** Begin GIVEN RECORDS **

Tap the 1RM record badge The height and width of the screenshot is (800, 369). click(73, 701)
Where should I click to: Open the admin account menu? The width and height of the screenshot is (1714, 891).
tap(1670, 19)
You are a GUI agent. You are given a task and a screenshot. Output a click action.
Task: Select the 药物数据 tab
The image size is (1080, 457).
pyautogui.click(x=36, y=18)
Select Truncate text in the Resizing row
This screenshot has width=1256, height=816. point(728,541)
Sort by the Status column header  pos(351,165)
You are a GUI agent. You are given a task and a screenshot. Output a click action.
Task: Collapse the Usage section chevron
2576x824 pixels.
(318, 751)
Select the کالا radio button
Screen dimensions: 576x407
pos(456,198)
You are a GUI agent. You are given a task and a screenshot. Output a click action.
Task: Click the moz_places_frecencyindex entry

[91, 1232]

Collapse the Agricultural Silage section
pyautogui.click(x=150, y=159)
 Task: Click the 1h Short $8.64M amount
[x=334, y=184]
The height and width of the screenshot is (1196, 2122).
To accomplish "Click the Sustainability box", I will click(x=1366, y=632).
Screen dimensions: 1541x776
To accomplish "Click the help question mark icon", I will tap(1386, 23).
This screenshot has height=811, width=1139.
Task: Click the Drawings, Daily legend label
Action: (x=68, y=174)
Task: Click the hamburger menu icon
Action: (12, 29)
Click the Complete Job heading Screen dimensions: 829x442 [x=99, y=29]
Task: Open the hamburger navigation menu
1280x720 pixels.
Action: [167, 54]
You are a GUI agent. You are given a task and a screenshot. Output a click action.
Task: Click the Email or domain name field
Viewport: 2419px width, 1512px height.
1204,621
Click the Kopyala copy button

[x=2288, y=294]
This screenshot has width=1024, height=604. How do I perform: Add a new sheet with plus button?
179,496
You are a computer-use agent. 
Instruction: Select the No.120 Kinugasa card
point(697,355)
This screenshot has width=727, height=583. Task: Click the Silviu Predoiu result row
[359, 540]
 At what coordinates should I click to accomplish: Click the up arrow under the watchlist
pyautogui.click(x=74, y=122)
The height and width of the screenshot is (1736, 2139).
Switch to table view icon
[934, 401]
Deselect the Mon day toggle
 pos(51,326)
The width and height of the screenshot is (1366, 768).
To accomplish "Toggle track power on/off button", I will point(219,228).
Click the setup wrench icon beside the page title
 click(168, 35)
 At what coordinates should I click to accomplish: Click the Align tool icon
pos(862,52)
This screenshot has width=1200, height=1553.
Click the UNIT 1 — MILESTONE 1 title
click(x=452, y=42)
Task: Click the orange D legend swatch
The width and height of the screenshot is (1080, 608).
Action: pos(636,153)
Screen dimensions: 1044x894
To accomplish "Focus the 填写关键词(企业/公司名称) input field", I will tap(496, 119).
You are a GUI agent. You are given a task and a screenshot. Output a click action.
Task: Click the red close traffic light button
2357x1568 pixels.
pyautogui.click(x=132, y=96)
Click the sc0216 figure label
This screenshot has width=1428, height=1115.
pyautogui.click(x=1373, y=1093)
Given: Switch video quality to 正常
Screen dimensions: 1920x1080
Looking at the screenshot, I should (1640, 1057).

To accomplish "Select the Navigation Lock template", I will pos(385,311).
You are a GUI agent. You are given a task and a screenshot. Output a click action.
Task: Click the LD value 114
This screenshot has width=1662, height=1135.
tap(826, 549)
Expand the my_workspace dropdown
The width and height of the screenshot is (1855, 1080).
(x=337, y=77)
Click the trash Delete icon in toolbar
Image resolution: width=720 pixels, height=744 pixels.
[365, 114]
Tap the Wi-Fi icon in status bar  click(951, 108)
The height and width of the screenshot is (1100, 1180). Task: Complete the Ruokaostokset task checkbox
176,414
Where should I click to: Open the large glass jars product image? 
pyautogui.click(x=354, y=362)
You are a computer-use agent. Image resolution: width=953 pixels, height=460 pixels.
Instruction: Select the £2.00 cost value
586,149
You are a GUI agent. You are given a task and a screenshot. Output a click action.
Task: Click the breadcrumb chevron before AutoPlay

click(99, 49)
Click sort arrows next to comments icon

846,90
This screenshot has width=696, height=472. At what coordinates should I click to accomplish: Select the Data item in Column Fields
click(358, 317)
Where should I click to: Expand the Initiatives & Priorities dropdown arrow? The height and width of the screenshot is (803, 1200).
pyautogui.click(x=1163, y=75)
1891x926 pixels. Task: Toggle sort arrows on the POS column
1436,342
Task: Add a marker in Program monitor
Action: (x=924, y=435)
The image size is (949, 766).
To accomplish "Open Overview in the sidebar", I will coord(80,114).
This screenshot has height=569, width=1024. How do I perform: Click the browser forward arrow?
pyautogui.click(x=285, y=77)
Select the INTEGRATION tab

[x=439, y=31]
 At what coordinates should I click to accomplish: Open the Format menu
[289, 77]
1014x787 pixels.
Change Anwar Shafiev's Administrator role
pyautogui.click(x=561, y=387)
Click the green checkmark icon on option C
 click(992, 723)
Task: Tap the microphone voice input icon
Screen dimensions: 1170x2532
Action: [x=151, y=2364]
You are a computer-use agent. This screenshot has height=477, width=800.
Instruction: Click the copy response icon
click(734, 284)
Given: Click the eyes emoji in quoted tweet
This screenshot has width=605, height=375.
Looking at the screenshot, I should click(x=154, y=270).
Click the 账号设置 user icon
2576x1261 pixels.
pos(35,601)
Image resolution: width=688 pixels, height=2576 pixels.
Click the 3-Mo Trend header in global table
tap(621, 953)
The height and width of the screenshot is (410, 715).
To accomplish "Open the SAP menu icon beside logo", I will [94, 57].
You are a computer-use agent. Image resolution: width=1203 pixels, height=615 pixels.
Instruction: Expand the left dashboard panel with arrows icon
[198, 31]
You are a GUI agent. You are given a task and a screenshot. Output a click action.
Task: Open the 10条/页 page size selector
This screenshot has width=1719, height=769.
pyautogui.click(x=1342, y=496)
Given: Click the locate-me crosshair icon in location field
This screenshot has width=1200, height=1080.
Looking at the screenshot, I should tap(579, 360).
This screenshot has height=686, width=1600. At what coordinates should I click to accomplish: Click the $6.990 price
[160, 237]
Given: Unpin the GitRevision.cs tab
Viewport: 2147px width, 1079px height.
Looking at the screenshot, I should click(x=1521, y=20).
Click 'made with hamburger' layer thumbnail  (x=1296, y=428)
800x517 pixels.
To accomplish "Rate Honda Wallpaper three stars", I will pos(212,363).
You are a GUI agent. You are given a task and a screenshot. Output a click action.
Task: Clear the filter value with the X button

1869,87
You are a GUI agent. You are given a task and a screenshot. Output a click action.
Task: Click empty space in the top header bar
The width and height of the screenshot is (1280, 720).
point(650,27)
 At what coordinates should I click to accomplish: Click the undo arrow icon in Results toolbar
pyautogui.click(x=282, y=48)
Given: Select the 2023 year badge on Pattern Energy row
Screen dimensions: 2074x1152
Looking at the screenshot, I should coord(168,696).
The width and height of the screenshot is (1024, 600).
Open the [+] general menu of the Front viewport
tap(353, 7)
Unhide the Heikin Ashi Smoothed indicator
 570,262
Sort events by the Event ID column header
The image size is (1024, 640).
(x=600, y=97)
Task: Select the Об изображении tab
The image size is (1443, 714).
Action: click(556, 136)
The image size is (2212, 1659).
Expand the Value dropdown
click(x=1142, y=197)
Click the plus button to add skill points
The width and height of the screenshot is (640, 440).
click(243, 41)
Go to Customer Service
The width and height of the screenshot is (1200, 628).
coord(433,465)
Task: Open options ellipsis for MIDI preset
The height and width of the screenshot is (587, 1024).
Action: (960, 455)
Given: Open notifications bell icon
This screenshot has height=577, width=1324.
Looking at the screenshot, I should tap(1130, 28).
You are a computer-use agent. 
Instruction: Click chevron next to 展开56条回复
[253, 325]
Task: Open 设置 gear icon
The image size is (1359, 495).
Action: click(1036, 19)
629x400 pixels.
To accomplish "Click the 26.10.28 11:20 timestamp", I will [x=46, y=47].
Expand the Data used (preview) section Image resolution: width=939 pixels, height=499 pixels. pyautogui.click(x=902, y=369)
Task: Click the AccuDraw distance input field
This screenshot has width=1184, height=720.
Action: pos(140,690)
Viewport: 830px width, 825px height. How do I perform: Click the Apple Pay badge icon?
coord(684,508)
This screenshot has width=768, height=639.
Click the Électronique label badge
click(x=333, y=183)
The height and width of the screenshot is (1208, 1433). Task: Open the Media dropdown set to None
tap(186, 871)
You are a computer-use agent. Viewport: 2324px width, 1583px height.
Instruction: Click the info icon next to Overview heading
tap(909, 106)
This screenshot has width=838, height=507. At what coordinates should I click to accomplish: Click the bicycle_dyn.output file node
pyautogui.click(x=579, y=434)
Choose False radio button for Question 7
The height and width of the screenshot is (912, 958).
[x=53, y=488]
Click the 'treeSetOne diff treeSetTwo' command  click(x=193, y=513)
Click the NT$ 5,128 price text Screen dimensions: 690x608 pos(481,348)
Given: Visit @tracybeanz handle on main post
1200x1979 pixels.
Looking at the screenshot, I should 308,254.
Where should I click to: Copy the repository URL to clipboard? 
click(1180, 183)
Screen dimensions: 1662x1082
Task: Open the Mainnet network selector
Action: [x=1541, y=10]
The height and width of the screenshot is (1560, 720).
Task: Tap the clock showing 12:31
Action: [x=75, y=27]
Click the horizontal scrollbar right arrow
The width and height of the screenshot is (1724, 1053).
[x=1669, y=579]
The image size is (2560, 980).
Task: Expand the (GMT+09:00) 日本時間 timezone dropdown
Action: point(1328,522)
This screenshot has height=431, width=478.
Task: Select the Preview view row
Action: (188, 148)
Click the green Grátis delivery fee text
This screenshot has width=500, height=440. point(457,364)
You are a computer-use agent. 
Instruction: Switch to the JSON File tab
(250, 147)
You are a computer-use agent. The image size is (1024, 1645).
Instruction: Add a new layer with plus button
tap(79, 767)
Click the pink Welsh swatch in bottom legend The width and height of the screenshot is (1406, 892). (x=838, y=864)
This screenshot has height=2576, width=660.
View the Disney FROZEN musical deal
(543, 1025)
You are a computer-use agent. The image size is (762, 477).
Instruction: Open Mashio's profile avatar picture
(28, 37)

** End GIVEN RECORDS **

WORK INSTRUCTIONS: Reproduce the lines of the material above verbatim, from the line containing "Select Truncate text in the Resizing row" through the line containing "pos(456,198)", including both of those lines.

TASK RESPONSE:
Select Truncate text in the Resizing row
This screenshot has width=1256, height=816. point(728,541)
Sort by the Status column header  pos(351,165)
You are a GUI agent. You are given a task and a screenshot. Output a click action.
Task: Collapse the Usage section chevron
2576x824 pixels.
(318, 751)
Select the کالا radio button
Screen dimensions: 576x407
pos(456,198)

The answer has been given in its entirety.